Mt. Thavoor is a peak overlooking Bhagamandala and Mt. Koppatti (elevation 1475 m; ), which may be considered its twin peak is nearby and both these serve as trekking routes for the Shola forest range.

==Kashi Math==
Bhagmandala Shri Kashi Math is a branch of Shri Kashi Math Samsthan, Varanasi located in Bhagmandala.

== Climate ==
Bhagamandala experiences a Tropical monsoon climate under the Köppen climate classification.

Climate data for Bhagamandala
| Month | Jan | Feb | Mar | Apr | May | Jun | Jul | Aug | Sep | Oct | Nov | Dec | Year |
| Mean daily maximum °C (°F) | 26.5 (79.7) | 28.1 (82.6) | 29.6 (85.3) | 29.2 (84.6) | 27.9 (82.2) | 23.9 (75.0) | 22.4 (72.3) | 22.8 (73.0) | 23.9 (75.0) | 25.5 (77.9) | 25.6 (78.1) | 25.8 (78.4) | 25.9 (78.7) |
| Mean daily minimum °C (°F) | 16.0 (60.8) | 17.0 (62.6) | 18.5 (65.3) | 19.7 (67.5) | 20.0 (68.0) | 18.9 (66.0) | 18.6 (65.5) | 18.6 (65.5) | 18.4 (65.1) | 18.6 (65.5) | 17.8 (64.0) | 16.4 (61.5) | 18.2 (64.8) |
| Average rainfall mm (inches) | 5 (0.2) | 5 (0.2) | 20 (0.8) | 115 (4.5) | 232 (9.1) | 1,222 (48.1) | 2,024 (79.7) | 1,222 (48.1) | 479 (18.9) | 318 (12.5) | 101 (4.0) | 24 (0.9) | 5,767 (227) |
Source 1: Directorate of Economics and Statistics, Karnataka
Source 2: Climate-Data.org

==Rainfall==
Bhagamandala is the highest rainfall receiving station in the Kodagu district, every year. In 2018, it received an annual rainfall of 5585 mm.

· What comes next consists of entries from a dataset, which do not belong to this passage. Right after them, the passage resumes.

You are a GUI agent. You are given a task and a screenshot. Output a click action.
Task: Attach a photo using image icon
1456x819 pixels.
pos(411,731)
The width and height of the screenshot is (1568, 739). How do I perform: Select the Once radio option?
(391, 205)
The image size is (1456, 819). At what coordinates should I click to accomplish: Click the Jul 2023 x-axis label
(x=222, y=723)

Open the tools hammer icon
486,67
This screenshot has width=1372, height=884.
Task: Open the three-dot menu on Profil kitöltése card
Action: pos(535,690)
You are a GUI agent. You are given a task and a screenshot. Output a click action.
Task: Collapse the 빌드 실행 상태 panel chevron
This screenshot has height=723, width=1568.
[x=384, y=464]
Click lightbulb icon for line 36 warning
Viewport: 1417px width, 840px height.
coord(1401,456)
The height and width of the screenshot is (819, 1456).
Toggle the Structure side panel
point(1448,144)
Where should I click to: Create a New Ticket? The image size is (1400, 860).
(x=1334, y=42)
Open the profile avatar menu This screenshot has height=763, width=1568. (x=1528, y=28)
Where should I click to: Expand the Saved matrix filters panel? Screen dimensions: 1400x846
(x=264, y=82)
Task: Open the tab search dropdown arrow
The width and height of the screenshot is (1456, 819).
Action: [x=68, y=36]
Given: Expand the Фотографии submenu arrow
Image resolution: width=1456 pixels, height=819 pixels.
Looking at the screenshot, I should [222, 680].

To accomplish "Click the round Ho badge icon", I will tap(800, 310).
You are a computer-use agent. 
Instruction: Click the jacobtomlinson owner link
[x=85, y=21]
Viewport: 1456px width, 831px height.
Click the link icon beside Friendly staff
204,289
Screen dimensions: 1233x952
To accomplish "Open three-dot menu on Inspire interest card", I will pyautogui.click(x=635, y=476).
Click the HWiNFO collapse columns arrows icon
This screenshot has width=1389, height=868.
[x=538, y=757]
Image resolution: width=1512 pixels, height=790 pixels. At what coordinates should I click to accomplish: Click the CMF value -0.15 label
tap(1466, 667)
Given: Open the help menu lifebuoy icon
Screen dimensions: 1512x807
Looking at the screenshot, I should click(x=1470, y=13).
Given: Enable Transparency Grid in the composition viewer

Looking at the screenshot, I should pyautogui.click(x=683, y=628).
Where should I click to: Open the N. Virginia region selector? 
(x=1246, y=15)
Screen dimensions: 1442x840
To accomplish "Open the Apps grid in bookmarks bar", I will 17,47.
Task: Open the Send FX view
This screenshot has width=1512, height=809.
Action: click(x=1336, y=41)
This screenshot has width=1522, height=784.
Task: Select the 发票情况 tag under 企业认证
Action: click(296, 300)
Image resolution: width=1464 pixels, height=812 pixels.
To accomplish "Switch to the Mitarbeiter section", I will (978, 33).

In 2019, Bhagamandala received 4687 mm of annual rainfall, this time falling behind Hudikeri, which received 4716 mm of rainfall.

In 2022, it received a total of 5163 mm rainfall, making it the 4th highest rainfall receiving station in Karnataka, after Kundapura (5806mm), Ajekar (5730mm), and Byndoor (5284mm).

In 2024, even though Karnataka as a whole, received 19% excess rainfall, Bhagamandala hobli received 23% deficit downpour. It failed to breach the 5000 mm mark consecutively for two years, receiving only 4481mm of rainfall in 2024.

In 2025, Bhagamandala received (-23%) deficit rainfall. It received only 4467 mm of annual rainfall. Hudikeri hobli in southern part of Kodagu took the lead with 5581.3 mm, highest in Kodagu for the year 2025.